[Opening EXTRACTED MATERIAL section]

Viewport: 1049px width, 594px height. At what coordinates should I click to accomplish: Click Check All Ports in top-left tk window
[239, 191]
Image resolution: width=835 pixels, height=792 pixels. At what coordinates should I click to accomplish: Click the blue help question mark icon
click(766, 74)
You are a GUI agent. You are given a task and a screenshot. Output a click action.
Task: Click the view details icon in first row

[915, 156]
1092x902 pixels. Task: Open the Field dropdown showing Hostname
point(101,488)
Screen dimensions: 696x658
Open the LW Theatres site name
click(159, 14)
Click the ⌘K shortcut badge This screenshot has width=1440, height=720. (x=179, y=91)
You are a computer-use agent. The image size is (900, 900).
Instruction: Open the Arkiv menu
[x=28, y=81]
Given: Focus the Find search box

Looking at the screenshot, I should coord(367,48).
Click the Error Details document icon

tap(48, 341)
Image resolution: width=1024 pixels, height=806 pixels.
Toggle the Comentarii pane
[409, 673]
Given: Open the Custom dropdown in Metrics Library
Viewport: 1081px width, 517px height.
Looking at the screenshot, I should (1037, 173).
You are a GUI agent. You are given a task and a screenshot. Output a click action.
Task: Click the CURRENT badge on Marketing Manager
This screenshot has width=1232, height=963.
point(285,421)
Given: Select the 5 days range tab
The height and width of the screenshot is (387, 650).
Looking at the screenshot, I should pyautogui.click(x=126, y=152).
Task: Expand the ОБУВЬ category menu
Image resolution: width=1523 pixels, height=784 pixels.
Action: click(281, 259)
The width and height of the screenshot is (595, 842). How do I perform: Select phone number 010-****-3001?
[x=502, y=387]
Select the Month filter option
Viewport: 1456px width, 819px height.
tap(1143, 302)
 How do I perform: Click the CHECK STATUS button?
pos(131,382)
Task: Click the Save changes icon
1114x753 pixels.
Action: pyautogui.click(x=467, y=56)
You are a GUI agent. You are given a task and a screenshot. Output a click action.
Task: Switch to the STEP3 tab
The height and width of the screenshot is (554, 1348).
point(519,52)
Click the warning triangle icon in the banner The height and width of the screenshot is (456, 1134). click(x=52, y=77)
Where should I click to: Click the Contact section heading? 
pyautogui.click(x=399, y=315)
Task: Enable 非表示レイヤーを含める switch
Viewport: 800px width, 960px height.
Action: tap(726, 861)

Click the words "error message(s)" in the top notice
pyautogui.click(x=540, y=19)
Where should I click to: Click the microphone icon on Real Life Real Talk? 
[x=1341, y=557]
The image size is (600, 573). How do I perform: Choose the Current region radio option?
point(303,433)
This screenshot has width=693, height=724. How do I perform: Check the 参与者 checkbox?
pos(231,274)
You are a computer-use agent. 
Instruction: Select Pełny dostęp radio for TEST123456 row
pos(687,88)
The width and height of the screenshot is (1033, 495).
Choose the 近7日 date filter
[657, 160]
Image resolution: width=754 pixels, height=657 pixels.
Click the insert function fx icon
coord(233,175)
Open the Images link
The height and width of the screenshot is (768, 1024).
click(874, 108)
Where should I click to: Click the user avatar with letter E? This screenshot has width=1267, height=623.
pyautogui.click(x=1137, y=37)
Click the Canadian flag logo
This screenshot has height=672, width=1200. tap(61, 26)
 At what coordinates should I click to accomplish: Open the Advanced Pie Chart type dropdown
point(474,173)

[Closing EXTRACTED MATERIAL section]

#### EXERCISE PROMPT:
Reproduce all records exactly, without omissions.

#### WRITTEN RESPONSE:
Viewport: 1049px width, 594px height. At what coordinates should I click to accomplish: Click Check All Ports in top-left tk window
[239, 191]
Image resolution: width=835 pixels, height=792 pixels. At what coordinates should I click to accomplish: Click the blue help question mark icon
click(766, 74)
You are a GUI agent. You are given a task and a screenshot. Output a click action.
Task: Click the view details icon in first row

[915, 156]
1092x902 pixels. Task: Open the Field dropdown showing Hostname
point(101,488)
Screen dimensions: 696x658
Open the LW Theatres site name
click(159, 14)
Click the ⌘K shortcut badge This screenshot has width=1440, height=720. (x=179, y=91)
You are a computer-use agent. The image size is (900, 900).
Instruction: Open the Arkiv menu
[x=28, y=81]
Given: Focus the Find search box

Looking at the screenshot, I should coord(367,48).
Click the Error Details document icon

tap(48, 341)
Image resolution: width=1024 pixels, height=806 pixels.
Toggle the Comentarii pane
[409, 673]
Given: Open the Custom dropdown in Metrics Library
Viewport: 1081px width, 517px height.
Looking at the screenshot, I should (1037, 173).
You are a GUI agent. You are given a task and a screenshot. Output a click action.
Task: Click the CURRENT badge on Marketing Manager
This screenshot has width=1232, height=963.
point(285,421)
Given: Select the 5 days range tab
The height and width of the screenshot is (387, 650).
Looking at the screenshot, I should pyautogui.click(x=126, y=152).
Task: Expand the ОБУВЬ category menu
Image resolution: width=1523 pixels, height=784 pixels.
Action: click(281, 259)
The width and height of the screenshot is (595, 842). How do I perform: Select phone number 010-****-3001?
[x=502, y=387]
Select the Month filter option
Viewport: 1456px width, 819px height.
tap(1143, 302)
 How do I perform: Click the CHECK STATUS button?
pos(131,382)
Task: Click the Save changes icon
1114x753 pixels.
Action: pyautogui.click(x=467, y=56)
You are a GUI agent. You are given a task and a screenshot. Output a click action.
Task: Switch to the STEP3 tab
The height and width of the screenshot is (554, 1348).
point(519,52)
Click the warning triangle icon in the banner The height and width of the screenshot is (456, 1134). click(x=52, y=77)
Where should I click to: Click the Contact section heading? 
pyautogui.click(x=399, y=315)
Task: Enable 非表示レイヤーを含める switch
Viewport: 800px width, 960px height.
Action: tap(726, 861)

Click the words "error message(s)" in the top notice
pyautogui.click(x=540, y=19)
Where should I click to: Click the microphone icon on Real Life Real Talk? 
[x=1341, y=557]
The image size is (600, 573). How do I perform: Choose the Current region radio option?
point(303,433)
This screenshot has width=693, height=724. How do I perform: Check the 参与者 checkbox?
pos(231,274)
You are a computer-use agent. 
Instruction: Select Pełny dostęp radio for TEST123456 row
pos(687,88)
The width and height of the screenshot is (1033, 495).
Choose the 近7日 date filter
[657, 160]
Image resolution: width=754 pixels, height=657 pixels.
Click the insert function fx icon
coord(233,175)
Open the Images link
The height and width of the screenshot is (768, 1024).
click(874, 108)
Where should I click to: Click the user avatar with letter E? This screenshot has width=1267, height=623.
pyautogui.click(x=1137, y=37)
Click the Canadian flag logo
This screenshot has height=672, width=1200. tap(61, 26)
 At what coordinates should I click to accomplish: Open the Advanced Pie Chart type dropdown
point(474,173)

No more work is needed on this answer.